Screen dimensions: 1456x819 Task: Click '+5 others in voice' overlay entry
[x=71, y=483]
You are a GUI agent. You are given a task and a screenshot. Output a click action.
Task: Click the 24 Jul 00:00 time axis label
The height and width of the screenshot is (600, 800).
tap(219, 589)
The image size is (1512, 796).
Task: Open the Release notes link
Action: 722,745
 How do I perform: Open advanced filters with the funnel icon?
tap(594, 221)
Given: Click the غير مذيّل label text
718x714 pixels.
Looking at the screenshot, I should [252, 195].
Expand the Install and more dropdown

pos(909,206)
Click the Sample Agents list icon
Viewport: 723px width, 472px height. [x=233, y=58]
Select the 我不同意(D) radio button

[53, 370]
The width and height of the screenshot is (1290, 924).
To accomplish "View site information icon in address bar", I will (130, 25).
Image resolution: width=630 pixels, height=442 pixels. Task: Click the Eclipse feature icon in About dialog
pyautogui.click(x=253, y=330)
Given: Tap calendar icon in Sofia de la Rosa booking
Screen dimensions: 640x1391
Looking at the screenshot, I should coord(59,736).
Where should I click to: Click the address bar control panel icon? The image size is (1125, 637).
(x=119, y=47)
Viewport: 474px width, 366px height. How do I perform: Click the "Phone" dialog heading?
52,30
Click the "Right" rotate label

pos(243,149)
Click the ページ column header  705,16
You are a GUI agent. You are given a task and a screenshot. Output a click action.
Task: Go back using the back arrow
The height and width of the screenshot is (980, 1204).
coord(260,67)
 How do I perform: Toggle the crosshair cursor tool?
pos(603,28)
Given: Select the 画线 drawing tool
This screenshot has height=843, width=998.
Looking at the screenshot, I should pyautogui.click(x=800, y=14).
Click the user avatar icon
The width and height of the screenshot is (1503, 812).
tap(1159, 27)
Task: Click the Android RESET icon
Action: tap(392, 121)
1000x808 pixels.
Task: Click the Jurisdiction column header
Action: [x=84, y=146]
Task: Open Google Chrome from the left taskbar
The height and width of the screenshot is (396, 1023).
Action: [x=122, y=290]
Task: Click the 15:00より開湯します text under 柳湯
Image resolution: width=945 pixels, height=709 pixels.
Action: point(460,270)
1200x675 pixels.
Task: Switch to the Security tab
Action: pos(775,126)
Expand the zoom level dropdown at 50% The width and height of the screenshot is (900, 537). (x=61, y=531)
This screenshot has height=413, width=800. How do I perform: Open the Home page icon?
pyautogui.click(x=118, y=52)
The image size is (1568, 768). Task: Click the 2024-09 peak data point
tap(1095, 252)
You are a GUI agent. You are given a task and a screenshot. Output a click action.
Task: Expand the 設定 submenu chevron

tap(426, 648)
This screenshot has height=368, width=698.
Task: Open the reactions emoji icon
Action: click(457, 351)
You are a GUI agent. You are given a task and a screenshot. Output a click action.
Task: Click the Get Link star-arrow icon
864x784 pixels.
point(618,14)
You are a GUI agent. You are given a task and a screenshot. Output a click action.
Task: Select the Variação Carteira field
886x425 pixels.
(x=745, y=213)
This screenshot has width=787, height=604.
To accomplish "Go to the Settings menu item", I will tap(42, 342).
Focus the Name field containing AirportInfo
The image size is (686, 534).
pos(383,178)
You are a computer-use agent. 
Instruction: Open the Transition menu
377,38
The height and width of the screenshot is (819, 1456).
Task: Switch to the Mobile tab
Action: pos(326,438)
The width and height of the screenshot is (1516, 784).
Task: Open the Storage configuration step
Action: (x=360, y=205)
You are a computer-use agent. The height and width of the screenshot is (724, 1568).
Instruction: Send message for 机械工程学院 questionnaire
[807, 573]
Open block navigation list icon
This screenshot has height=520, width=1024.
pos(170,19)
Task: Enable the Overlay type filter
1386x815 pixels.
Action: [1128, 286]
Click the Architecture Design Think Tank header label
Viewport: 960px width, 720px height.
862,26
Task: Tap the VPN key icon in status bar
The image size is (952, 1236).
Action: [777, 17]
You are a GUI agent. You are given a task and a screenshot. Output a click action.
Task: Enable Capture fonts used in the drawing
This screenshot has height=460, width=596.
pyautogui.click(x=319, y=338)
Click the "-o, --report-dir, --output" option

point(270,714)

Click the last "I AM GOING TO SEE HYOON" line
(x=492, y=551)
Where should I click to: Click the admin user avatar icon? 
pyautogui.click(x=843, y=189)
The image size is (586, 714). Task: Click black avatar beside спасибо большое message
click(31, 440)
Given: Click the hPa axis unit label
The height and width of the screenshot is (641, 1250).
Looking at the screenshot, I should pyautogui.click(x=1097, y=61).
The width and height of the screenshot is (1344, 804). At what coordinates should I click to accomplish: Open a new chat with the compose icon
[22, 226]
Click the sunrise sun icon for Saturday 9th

▶ _TASK DIRECTIONS_: Reproduce every line of the data above verbatim, from the first line to the last.

▶ _TASK ANSWER_:
Screen dimensions: 1456x819 Task: Click '+5 others in voice' overlay entry
[x=71, y=483]
You are a GUI agent. You are given a task and a screenshot. Output a click action.
Task: Click the 24 Jul 00:00 time axis label
The height and width of the screenshot is (600, 800).
tap(219, 589)
The image size is (1512, 796).
Task: Open the Release notes link
Action: 722,745
 How do I perform: Open advanced filters with the funnel icon?
tap(594, 221)
Given: Click the غير مذيّل label text
718x714 pixels.
Looking at the screenshot, I should [252, 195].
Expand the Install and more dropdown

pos(909,206)
Click the Sample Agents list icon
Viewport: 723px width, 472px height. [x=233, y=58]
Select the 我不同意(D) radio button

[53, 370]
The width and height of the screenshot is (1290, 924).
To accomplish "View site information icon in address bar", I will (130, 25).
Image resolution: width=630 pixels, height=442 pixels. Task: Click the Eclipse feature icon in About dialog
pyautogui.click(x=253, y=330)
Given: Tap calendar icon in Sofia de la Rosa booking
Screen dimensions: 640x1391
Looking at the screenshot, I should coord(59,736).
Where should I click to: Click the address bar control panel icon? The image size is (1125, 637).
(x=119, y=47)
Viewport: 474px width, 366px height. How do I perform: Click the "Phone" dialog heading?
52,30
Click the "Right" rotate label

pos(243,149)
Click the ページ column header  705,16
You are a GUI agent. You are given a task and a screenshot. Output a click action.
Task: Go back using the back arrow
The height and width of the screenshot is (980, 1204).
coord(260,67)
 How do I perform: Toggle the crosshair cursor tool?
pos(603,28)
Given: Select the 画线 drawing tool
This screenshot has height=843, width=998.
Looking at the screenshot, I should pyautogui.click(x=800, y=14).
Click the user avatar icon
The width and height of the screenshot is (1503, 812).
tap(1159, 27)
Task: Click the Android RESET icon
Action: tap(392, 121)
1000x808 pixels.
Task: Click the Jurisdiction column header
Action: [x=84, y=146]
Task: Open Google Chrome from the left taskbar
The height and width of the screenshot is (396, 1023).
Action: [x=122, y=290]
Task: Click the 15:00より開湯します text under 柳湯
Image resolution: width=945 pixels, height=709 pixels.
Action: point(460,270)
1200x675 pixels.
Task: Switch to the Security tab
Action: pos(775,126)
Expand the zoom level dropdown at 50% The width and height of the screenshot is (900, 537). (x=61, y=531)
This screenshot has height=413, width=800. How do I perform: Open the Home page icon?
pyautogui.click(x=118, y=52)
The image size is (1568, 768). Task: Click the 2024-09 peak data point
tap(1095, 252)
You are a GUI agent. You are given a task and a screenshot. Output a click action.
Task: Expand the 設定 submenu chevron

tap(426, 648)
This screenshot has height=368, width=698.
Task: Open the reactions emoji icon
Action: click(457, 351)
You are a GUI agent. You are given a task and a screenshot. Output a click action.
Task: Click the Get Link star-arrow icon
864x784 pixels.
point(618,14)
You are a GUI agent. You are given a task and a screenshot. Output a click action.
Task: Select the Variação Carteira field
886x425 pixels.
(x=745, y=213)
This screenshot has width=787, height=604.
To accomplish "Go to the Settings menu item", I will tap(42, 342).
Focus the Name field containing AirportInfo
The image size is (686, 534).
pos(383,178)
You are a computer-use agent. 
Instruction: Open the Transition menu
377,38
The height and width of the screenshot is (819, 1456).
Task: Switch to the Mobile tab
Action: pos(326,438)
The width and height of the screenshot is (1516, 784).
Task: Open the Storage configuration step
Action: (x=360, y=205)
You are a computer-use agent. The height and width of the screenshot is (724, 1568).
Instruction: Send message for 机械工程学院 questionnaire
[807, 573]
Open block navigation list icon
This screenshot has height=520, width=1024.
pos(170,19)
Task: Enable the Overlay type filter
1386x815 pixels.
Action: [1128, 286]
Click the Architecture Design Think Tank header label
Viewport: 960px width, 720px height.
862,26
Task: Tap the VPN key icon in status bar
The image size is (952, 1236).
Action: [777, 17]
You are a GUI agent. You are given a task and a screenshot. Output a click action.
Task: Enable Capture fonts used in the drawing
This screenshot has height=460, width=596.
pyautogui.click(x=319, y=338)
Click the "-o, --report-dir, --output" option

point(270,714)

Click the last "I AM GOING TO SEE HYOON" line
(x=492, y=551)
Where should I click to: Click the admin user avatar icon? 
pyautogui.click(x=843, y=189)
The image size is (586, 714). Task: Click black avatar beside спасибо большое message
click(31, 440)
Given: Click the hPa axis unit label
The height and width of the screenshot is (641, 1250).
Looking at the screenshot, I should pyautogui.click(x=1097, y=61).
The width and height of the screenshot is (1344, 804). At what coordinates should I click to accomplish: Open a new chat with the compose icon
[22, 226]
Click the sunrise sun icon for Saturday 9th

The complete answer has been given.